It's a neat party trick, but explainability it's not solution to any AI safety issue I care about. It's a distraction from real problems, which is everything else around the model. The inflexible bureaucratic systems that make it hard to exercise rights and deflect accountability.
I work on ML problems in the healthcare/life sciences area, anything that enhances explainability is helpful. To a regulator, it's not really good enough to point at a black box and say you don't know why it gave the wrong answer this time. They have an odd acceptance of human error, but very little for technological uncertainty.
op here. Important point, but I disagree. We see explainability/interpretability as a CORE need for AI safety. We believe you can't align/audit/debug/fix a system that you don't understand.
Just to give you some answers for what we can do:
1) We can find the training data that is causing a model to output toxic/unwanted text and correct it. 2) We know what high level concepts the model is relying on for any group of tokens it generates, hence, reducing that generation is as simple as toggling the effect of the output on that concept.
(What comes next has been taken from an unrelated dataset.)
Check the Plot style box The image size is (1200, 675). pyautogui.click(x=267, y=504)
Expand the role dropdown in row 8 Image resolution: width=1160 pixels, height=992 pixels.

Most of the AI safety techniques fall under finetuning. Our model allows your to do this without fine-tuning. You can toggle the presence of .
For example, wouldn't you like to know why a model is being sycophantic? Or Sandbagging? Is it a particular kind of training data that is causing this? Or is it some high level part of the model's representations? For any of this, our model can tell you exactly why the model generated that output. Over the coming weeks, we'll show exactly how you can do this!